I’ve laughed in that theater to films like TROPIC THUNDER, ANCHORMAN 2, and THE OTHER GUYS. I’ve wept in that theater to films like MARLEY & ME, SAVING MR. BANKS, KING KONG, and TOY STORY 3. I’ve fallen in love in that theater, with people who would be hard-pressed to remember us even being there. I’ve formed lifelong memories with people I’ll never see again.

In the era of streaming, made even more prevalent by the pandemic, I get asked how I can still be such a Luddite when it comes to movie-going. I get asked how I can prefer the theater- full of screaming children, coughing, texting, talking, overpriced snacks- to the experience at home where I can pause the film for bathroom breaks, make my own food, mix a drink, and choose my company.

The answer is simple. I love the movie theater. I love the experience of being bonded with two or twenty people. People who’s faces I can’t see, people who I’ll likely never see again. But for two hours of a film, we’re bonded. For two hours, we laugh, we cry, we cheer. For two hours, we are together. We are making a memory together. All of us.

No “at home” experience will match the packed house midnight release of THE DARK KNIGHT in 2008 or the final Harry Potter film, or watching the Avengers all form for the first time together in 2012. Watching CLOVERFIELD in 2008 with every seat in the auditorium wide-eyed and slack-jawed.

Ponca City’s AMC was never the best theater. It was never the cleanest. The sound-system would blow out, the screen would dirty. The projector would often be out of focus. The soda would be flat or the popcorn stale. The seats were old, worn down by decades. The floor dirty. But that theater was home. That theater holds my most cherished memories, my most fun afternoons, my biggest regrets. Nights of youthful joy, dressing up in costume for the latest super hero craze with a group of friends that didn’t have jobs or bills, that didn’t have children or wives yet to worry about.

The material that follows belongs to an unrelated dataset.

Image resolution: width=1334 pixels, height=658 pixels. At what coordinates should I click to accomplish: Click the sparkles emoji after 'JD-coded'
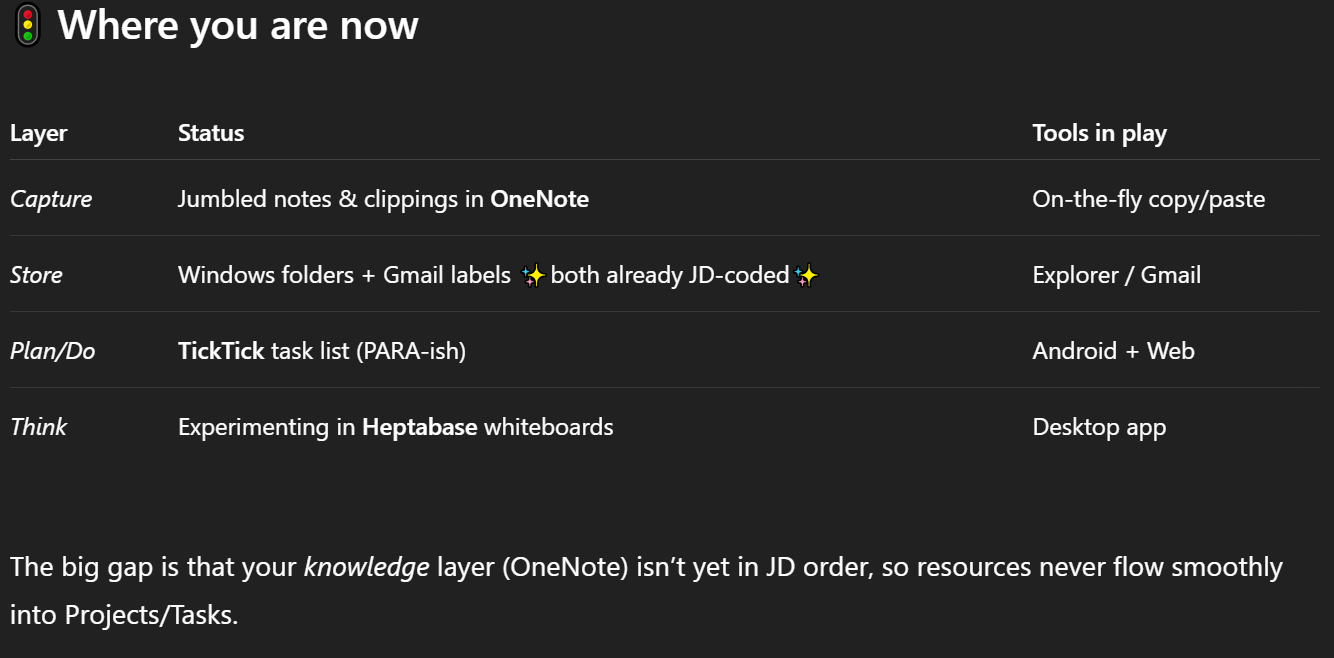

The death of Ponca’s AMC hit me especially hard, as it has been the first true stab of reality as headlines scream about film chains in decline...and driving by it the other night, staring at the parking lot covered in a blanket of ice and snow with the poster frames that once featured Hollywood’s biggest blockbusters illuminating nothing but the mocking white backdrop outside hallowed halls that once flashed with the entrancing neon flashes of the arcade machines and the concession stand now nothing but a gutted skelton...all beneath the glowing red letters of the AMC namesake...it broke me. It meant that I was no longer looking at a house of cinema...I was looking at a tombstone.

And this week, instead of writing a film review, I am writing an obituary.

Goodbye, Ponca City’s AMC. I will miss you tearfully, for the rest of my life.